Há? Há!

Há dias, sem qualquer motivo aparente, lembrei-me de uma piada com quase vinte anos.

Tudo começou com a minha primeira colaboração com o Manuel Morgado, quando ele me enviou as páginas impressas do material que já tinha feito para o Talismã. Nelas, havia um pormenor recorrente sempre que alguém se ria, uma daquelas coisas do corrector ortográfico que escapa facilmente à atenção de qualquer um. Mas esta encheu-me as medidas.

Ou seja, em vez de termos a onomatopeia «ha» de gargalhada, tínhamos a 3.ª pessoa do singular do verbo «haver». O que levantava todo o tipo de possibilidades caricatas para minar momentos sérios ou até de leveza, como ir a uma marisqueira, perguntar ao empregado se há camarão, e o homem desatar a rir a bandeiras despregadas com a pergunta, enfatizando repetidamente que «há, há, há!».

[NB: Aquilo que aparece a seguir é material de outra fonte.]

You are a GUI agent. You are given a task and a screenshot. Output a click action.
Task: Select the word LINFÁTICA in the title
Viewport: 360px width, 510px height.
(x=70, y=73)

O Manuel certamente me perdoará, mas eu partilhei isto com alguns amigos, e durante demasiado tempo tivemos o hábito de rir de forma pausada e sincopada, enfatizando com veemência cada um dos três «há!». E a expressão do rei de Vergudir, mais do que a indignação de um soberano ao ver a sua sala real invadida, mais parece neste contexto o ar de genuíno enfado de um homem farto de ouvir a mesma piada.